** START INPUT ROWS **

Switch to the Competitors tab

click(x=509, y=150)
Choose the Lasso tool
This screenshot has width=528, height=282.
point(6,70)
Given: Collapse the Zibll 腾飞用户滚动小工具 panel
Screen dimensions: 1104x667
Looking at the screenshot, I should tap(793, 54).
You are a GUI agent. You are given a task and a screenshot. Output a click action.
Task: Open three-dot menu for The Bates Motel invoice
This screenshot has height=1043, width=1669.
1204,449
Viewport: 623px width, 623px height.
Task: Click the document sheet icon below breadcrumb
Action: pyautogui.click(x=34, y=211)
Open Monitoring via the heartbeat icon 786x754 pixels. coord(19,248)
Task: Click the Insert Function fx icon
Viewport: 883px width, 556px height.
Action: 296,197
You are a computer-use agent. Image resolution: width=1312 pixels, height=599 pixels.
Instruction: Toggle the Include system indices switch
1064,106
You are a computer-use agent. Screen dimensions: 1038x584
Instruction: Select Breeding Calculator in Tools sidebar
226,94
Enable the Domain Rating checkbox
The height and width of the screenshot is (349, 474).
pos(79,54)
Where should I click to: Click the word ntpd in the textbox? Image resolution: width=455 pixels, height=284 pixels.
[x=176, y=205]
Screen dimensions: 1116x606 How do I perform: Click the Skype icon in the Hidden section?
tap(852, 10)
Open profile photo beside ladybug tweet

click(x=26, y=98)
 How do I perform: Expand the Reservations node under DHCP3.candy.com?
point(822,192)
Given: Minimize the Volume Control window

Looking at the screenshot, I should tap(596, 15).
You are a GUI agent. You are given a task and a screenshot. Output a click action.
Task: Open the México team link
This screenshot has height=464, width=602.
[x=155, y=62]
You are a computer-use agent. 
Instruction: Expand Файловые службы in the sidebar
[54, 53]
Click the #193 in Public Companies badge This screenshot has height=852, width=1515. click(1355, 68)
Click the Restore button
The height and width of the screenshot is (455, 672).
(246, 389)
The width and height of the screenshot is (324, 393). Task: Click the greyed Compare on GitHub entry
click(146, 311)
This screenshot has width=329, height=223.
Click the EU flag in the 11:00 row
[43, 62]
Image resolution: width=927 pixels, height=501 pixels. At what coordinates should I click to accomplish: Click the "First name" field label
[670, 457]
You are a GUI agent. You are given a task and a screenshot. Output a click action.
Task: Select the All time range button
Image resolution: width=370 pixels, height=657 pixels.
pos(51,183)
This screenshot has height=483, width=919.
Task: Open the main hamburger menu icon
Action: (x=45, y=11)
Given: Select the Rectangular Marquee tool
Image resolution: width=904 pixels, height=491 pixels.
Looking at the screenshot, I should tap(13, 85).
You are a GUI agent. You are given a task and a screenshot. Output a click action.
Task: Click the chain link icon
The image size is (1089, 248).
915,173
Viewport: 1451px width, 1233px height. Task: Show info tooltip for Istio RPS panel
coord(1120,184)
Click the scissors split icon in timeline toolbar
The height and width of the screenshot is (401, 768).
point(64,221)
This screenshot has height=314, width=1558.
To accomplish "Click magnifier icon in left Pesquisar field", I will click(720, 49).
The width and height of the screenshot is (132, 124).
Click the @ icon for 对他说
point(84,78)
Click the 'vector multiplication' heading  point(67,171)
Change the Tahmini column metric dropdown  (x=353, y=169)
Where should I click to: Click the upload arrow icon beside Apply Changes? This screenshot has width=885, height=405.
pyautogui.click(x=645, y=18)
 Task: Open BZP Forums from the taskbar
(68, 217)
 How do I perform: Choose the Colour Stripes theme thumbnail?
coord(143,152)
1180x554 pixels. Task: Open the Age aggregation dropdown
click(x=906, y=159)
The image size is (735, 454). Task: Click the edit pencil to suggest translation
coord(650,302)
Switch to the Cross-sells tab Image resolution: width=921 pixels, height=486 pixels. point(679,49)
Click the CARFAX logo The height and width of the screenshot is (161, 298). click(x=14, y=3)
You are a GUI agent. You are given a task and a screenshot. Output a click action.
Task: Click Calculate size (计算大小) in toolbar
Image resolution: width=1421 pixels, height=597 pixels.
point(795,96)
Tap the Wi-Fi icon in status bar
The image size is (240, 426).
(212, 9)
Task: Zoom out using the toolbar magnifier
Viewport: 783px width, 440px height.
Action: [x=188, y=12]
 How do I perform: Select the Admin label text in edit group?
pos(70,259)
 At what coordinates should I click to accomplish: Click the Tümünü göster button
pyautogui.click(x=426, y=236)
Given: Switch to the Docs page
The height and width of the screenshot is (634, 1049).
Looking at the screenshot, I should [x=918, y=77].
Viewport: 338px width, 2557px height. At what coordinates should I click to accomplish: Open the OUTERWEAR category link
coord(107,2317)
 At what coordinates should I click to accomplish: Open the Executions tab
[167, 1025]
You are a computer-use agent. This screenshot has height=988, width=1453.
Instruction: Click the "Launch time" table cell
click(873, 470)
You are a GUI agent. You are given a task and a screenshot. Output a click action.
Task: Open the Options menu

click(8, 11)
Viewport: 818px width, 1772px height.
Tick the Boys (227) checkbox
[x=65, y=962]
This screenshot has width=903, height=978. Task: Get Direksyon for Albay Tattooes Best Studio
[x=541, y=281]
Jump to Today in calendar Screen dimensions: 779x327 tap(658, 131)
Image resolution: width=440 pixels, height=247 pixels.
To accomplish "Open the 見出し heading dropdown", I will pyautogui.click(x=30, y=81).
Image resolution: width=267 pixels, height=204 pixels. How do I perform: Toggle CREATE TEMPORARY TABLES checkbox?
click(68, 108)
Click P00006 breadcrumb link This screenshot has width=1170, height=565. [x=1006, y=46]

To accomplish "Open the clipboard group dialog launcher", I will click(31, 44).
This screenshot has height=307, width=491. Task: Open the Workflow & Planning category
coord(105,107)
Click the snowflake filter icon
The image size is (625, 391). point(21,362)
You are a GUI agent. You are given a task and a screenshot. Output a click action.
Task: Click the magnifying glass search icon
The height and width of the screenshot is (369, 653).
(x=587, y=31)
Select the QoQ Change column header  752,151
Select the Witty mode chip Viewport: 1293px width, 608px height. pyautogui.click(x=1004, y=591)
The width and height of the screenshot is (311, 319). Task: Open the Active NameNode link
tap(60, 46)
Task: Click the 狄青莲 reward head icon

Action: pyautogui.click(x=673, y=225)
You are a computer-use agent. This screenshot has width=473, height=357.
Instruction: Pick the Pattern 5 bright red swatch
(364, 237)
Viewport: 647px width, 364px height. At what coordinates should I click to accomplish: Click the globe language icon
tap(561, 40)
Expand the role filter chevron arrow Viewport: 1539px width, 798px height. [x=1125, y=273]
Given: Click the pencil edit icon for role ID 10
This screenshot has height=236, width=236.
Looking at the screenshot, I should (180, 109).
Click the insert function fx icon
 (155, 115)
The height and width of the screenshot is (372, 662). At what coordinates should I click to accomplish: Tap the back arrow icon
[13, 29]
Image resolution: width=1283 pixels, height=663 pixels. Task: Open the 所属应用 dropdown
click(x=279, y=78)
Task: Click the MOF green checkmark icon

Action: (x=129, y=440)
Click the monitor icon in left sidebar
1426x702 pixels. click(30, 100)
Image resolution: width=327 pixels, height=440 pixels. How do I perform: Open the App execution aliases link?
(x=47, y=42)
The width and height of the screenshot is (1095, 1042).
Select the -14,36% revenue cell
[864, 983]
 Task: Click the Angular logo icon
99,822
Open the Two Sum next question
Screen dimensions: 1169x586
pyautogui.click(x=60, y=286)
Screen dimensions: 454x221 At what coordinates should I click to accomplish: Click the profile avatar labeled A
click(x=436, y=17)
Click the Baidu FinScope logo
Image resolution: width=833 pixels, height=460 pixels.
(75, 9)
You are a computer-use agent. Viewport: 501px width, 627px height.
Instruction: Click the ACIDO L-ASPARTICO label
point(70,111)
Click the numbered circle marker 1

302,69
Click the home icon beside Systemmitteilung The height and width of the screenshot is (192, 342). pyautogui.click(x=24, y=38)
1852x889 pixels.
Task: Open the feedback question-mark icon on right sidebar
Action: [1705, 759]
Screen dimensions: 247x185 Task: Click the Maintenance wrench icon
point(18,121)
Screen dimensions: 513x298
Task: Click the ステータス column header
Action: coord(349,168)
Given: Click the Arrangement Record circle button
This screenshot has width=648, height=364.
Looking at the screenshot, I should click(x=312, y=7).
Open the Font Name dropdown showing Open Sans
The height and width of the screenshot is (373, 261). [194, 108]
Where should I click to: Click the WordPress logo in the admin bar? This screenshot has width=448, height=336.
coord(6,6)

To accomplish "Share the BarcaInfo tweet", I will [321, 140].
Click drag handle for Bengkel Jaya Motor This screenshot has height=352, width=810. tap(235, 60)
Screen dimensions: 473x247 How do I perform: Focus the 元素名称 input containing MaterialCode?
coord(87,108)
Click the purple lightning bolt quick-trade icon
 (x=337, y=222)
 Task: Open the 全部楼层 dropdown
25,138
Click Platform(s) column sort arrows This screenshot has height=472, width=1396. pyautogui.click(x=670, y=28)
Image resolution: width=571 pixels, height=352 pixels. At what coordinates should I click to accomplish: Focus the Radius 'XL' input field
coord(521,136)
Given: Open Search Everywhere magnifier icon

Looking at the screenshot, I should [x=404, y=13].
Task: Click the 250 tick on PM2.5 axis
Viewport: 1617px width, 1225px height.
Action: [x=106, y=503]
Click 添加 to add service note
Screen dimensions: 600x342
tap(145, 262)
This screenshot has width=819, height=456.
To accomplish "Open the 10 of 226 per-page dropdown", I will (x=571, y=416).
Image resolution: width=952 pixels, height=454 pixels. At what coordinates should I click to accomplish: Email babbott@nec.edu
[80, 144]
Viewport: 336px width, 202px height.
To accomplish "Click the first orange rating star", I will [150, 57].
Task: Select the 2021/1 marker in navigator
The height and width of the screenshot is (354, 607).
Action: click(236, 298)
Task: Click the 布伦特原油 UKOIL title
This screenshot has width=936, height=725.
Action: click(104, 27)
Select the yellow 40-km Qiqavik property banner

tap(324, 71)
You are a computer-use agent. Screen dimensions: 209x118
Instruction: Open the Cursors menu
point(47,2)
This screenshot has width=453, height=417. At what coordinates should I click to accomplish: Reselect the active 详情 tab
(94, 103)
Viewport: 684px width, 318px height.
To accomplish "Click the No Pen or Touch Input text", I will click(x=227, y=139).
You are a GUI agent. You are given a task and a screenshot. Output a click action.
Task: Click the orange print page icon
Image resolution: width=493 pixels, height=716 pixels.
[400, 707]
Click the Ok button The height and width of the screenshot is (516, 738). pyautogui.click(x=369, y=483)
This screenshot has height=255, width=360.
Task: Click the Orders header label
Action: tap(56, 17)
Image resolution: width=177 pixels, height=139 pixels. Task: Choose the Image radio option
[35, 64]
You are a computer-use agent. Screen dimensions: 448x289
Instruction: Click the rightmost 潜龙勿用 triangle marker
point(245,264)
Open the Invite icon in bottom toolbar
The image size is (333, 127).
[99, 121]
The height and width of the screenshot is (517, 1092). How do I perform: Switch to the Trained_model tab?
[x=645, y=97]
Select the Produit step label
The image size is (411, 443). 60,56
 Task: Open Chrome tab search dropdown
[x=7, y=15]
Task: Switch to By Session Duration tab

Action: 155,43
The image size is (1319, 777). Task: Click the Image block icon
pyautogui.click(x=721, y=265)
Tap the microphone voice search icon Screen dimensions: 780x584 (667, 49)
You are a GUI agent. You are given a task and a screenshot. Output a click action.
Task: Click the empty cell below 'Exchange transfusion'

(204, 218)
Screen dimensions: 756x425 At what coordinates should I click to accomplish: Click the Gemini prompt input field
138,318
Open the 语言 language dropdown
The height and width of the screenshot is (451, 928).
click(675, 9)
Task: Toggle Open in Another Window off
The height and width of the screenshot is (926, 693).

** END INPUT ROWS **

## [EXERCISE DIRECTIONS]
Update the stretch from the line that contains "This screenshot has width=453, height=417." through the last of the items by replacing "Invite" with "Share", leaving everything else unchanged.

## [THE REPLY]
This screenshot has width=453, height=417. At what coordinates should I click to accomplish: Reselect the active 详情 tab
(94, 103)
Viewport: 684px width, 318px height.
To accomplish "Click the No Pen or Touch Input text", I will click(x=227, y=139).
You are a GUI agent. You are given a task and a screenshot. Output a click action.
Task: Click the orange print page icon
Image resolution: width=493 pixels, height=716 pixels.
[400, 707]
Click the Ok button The height and width of the screenshot is (516, 738). pyautogui.click(x=369, y=483)
This screenshot has height=255, width=360.
Task: Click the Orders header label
Action: tap(56, 17)
Image resolution: width=177 pixels, height=139 pixels. Task: Choose the Image radio option
[35, 64]
You are a computer-use agent. Screen dimensions: 448x289
Instruction: Click the rightmost 潜龙勿用 triangle marker
point(245,264)
Open the Share icon in bottom toolbar
The image size is (333, 127).
[99, 121]
The height and width of the screenshot is (517, 1092). How do I perform: Switch to the Trained_model tab?
[x=645, y=97]
Select the Produit step label
The image size is (411, 443). 60,56
 Task: Open Chrome tab search dropdown
[x=7, y=15]
Task: Switch to By Session Duration tab

Action: 155,43
The image size is (1319, 777). Task: Click the Image block icon
pyautogui.click(x=721, y=265)
Tap the microphone voice search icon Screen dimensions: 780x584 (667, 49)
You are a GUI agent. You are given a task and a screenshot. Output a click action.
Task: Click the empty cell below 'Exchange transfusion'

(204, 218)
Screen dimensions: 756x425 At what coordinates should I click to accomplish: Click the Gemini prompt input field
138,318
Open the 语言 language dropdown
The height and width of the screenshot is (451, 928).
click(675, 9)
Task: Toggle Open in Another Window off
The height and width of the screenshot is (926, 693).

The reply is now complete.